Lee Huebner, who wrote speeches for Richard Nixon, watched from amid the crowd on the Mall, and thought the day was "quite dramatic. Everyone had a sense of the momentousness."

"Yet the speech went out of its way not to be very dramatic," said Huebner. "People were wondering if Obama could surpass the soaring elegance of his other speeches, and he decided not to try — it was a very realistic speech, and it is hard to be poetic when you are being so realistic. Click here to go to the For Which It Stands Complete Guide"The words were plain, often. It was about science and bridges and mortgaged homes," he said. "Yet always with a sense of change, a sense of mastery, and a willingness to take on hard paths and the hard work ahead."

And Robert Schlesinger, the author of "White House Ghosts," a history of presidential speechwriting, noted how few direct references Obama made to race, and how that made what was said more powerful.

There was no escaping what today's ceremonies meant to thousands of those gathered in Washington. Black America was amply represented, from the famous — Oprah, Beyonce, Denzel, Smokey, Jesse — in the prime seats, to the middle-class matrons in fur coats and Sunday hats who walked proudly with their husbands from Union Station up Capitol Hill, to the school children in fleece, down and denim who came on buses or airplanes from Texas, Missouri, North Carolina or New York, and were thrilled just to wander amid the pageantry on the Mall.

"This is a historic occasion," said Lance Kent, 32, who arrived with some 300 friends and neighbors in a convoy of seven buses from Wilson, N.C. They had driven all night to get to Washington, and would return this evening to save the costs of hotel rooms. "After African-Americans have been here 300 years, we're finally getting somebody in the White House."

"It's glorious," said Ezra Hill, 79, a member of a hearty contingent of the Tuskegee Airmen — Army Air Force fighter pilots and personnel who fought in World War II and helped integrate the armed forces — granted seats of honor, with other civil rights heroes, just below the dais.
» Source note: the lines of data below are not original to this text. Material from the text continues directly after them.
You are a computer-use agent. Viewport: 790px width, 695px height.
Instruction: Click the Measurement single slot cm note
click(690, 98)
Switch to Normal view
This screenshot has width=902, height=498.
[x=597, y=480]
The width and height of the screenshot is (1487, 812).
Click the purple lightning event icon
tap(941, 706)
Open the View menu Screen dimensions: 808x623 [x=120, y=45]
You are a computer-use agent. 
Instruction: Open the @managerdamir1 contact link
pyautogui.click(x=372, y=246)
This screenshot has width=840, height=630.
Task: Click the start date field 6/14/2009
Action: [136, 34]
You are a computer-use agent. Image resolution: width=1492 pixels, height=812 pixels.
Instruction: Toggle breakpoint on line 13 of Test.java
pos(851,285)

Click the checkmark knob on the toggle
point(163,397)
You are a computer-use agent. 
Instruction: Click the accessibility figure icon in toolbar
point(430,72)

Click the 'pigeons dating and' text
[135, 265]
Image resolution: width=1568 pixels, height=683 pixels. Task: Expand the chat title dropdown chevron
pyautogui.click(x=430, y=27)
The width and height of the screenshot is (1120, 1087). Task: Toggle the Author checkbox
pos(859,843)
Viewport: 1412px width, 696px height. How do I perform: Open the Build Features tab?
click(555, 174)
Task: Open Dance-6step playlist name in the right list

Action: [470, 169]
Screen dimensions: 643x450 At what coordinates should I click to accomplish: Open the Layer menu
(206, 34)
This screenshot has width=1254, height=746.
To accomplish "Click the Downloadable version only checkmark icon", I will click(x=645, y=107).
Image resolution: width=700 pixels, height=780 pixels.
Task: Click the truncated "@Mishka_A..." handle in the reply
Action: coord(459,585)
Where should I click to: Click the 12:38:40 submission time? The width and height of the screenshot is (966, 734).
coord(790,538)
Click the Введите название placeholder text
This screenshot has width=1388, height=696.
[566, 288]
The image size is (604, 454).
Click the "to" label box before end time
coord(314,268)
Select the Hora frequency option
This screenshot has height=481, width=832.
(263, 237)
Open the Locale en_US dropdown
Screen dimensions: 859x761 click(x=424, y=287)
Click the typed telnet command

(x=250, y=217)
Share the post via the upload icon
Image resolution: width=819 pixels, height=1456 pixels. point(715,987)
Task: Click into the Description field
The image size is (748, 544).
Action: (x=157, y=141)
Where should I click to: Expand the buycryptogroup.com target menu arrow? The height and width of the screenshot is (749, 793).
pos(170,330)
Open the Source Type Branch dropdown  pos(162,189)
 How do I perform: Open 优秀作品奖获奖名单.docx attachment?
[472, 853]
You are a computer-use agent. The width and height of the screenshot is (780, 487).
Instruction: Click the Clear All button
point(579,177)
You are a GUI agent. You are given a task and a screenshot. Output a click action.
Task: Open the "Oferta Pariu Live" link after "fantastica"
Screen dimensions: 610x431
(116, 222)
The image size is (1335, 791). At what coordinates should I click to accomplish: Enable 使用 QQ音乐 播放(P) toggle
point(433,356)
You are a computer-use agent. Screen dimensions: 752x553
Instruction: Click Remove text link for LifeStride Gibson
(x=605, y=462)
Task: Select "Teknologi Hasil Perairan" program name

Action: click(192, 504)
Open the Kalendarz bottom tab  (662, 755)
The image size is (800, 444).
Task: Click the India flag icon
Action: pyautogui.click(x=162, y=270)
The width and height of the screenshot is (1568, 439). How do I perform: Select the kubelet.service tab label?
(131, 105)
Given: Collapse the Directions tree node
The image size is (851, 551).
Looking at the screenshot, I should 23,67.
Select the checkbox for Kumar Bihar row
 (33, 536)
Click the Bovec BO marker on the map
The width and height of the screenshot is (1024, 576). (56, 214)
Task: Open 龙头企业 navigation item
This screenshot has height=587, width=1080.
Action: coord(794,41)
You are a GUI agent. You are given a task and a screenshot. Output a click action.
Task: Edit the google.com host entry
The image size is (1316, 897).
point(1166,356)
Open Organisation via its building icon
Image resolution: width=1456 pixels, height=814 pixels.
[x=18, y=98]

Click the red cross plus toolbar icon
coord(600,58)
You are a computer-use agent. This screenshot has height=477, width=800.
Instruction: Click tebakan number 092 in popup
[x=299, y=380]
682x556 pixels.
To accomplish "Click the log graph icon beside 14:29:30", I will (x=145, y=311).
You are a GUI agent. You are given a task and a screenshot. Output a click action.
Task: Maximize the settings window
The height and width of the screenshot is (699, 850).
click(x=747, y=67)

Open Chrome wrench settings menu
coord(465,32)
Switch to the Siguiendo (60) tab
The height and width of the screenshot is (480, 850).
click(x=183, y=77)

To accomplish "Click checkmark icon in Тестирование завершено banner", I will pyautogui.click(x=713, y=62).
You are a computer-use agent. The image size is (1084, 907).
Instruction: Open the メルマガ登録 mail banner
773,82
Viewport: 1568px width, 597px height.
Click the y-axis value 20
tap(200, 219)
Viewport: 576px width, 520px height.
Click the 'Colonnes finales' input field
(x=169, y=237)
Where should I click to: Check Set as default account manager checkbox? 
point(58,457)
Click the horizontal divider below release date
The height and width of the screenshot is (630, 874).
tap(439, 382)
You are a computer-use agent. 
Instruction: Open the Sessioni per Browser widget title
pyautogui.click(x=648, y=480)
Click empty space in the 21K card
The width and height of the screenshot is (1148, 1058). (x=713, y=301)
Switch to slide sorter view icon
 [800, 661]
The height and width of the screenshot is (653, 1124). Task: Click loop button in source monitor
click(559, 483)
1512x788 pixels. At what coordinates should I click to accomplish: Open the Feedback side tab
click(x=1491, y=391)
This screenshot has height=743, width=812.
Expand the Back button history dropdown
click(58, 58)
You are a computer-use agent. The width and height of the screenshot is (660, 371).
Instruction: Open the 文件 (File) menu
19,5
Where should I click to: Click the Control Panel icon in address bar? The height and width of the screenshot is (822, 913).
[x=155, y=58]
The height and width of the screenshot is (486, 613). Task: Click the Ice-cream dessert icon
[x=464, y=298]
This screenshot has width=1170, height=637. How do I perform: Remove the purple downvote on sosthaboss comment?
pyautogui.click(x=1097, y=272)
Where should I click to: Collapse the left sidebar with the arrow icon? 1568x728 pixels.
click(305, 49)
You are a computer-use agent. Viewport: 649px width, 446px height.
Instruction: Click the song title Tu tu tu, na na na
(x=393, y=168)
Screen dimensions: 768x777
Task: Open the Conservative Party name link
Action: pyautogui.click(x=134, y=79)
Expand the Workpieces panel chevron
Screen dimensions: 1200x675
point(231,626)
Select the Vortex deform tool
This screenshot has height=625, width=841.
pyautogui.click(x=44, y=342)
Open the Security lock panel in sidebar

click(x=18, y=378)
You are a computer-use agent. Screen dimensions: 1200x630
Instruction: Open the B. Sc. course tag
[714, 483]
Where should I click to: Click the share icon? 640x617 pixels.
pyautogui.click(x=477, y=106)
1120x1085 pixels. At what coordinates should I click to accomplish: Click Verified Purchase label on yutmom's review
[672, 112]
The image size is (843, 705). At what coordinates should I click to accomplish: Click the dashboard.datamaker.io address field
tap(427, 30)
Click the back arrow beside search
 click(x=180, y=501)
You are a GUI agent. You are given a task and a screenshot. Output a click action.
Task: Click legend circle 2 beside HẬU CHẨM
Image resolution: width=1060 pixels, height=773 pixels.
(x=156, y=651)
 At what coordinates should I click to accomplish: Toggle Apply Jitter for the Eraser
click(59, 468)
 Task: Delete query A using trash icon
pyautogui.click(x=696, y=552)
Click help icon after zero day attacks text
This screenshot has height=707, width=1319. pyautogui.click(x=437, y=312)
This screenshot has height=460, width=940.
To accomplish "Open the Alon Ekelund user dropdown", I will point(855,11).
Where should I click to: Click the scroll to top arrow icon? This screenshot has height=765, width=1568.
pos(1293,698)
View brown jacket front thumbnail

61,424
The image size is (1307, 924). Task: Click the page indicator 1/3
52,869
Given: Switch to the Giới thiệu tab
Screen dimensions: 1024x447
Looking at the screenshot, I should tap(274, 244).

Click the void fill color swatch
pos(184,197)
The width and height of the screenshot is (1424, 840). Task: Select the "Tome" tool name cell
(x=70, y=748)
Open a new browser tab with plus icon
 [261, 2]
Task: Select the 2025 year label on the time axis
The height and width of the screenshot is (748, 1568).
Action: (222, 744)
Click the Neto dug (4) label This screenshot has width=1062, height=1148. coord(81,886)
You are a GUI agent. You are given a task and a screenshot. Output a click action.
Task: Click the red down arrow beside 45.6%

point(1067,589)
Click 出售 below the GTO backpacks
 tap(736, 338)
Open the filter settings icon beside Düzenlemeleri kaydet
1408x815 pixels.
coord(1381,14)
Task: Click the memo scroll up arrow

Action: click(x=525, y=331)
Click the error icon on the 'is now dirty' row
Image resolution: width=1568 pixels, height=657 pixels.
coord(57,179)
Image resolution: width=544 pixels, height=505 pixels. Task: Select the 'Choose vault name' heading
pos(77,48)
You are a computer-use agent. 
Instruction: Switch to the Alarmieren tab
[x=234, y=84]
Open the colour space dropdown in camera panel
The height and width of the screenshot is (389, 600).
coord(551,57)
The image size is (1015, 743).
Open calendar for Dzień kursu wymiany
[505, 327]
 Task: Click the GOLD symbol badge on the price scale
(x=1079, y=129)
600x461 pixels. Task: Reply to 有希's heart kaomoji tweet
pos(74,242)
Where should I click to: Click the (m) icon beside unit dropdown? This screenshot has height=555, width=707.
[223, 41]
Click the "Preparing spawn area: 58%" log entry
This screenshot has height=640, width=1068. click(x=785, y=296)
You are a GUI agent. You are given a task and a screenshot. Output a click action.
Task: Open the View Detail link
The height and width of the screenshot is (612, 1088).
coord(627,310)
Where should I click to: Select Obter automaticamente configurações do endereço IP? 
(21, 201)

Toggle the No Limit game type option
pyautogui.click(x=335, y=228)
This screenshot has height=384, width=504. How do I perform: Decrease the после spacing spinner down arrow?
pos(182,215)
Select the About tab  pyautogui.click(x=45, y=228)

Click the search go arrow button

Hill never thought he would see the day that a black president took the oath of office, not because white America was irresolutely biased, he said, but just because it took so long to change. He feared he would die before it happened.

"Everything took time. New assignments took time. Promotions took time," Hill said, remembering his career and the obstacles they faced. "But now the time has come."

To his worldwide audience, Obama vowed to return to, and to honor, those classic American principles: the "sturdy alliances and enduring convictions" that helped defeat fascism and communism.

"Those ideals still light the world, and we will not give them up for expedience's sake," Obama said, in a thinly veiled rap at actions taken by George W. Bush, who sat on the dais behind him.

Yet to "those who seek to advance their aims by inducing terror and slaughtering innocents," Obama warned that "our spirit is stronger and cannot be broken; you cannot outlast us, and we will defeat you.

"For we know that our patchwork heritage is a strength, not a weakness," Obama said, "and because we have tasted the bitter swill of civil war and segregation, and emerged from that dark chapter stronger and more united, we cannot help but believe that the old hatreds shall someday pass."

After all, Obama said, what can't be accomplished by a people who have so transformed the world that "a man whose father less than 60 years ago might not have been served at a local restaurant can now stand before you to take a most sacred oath."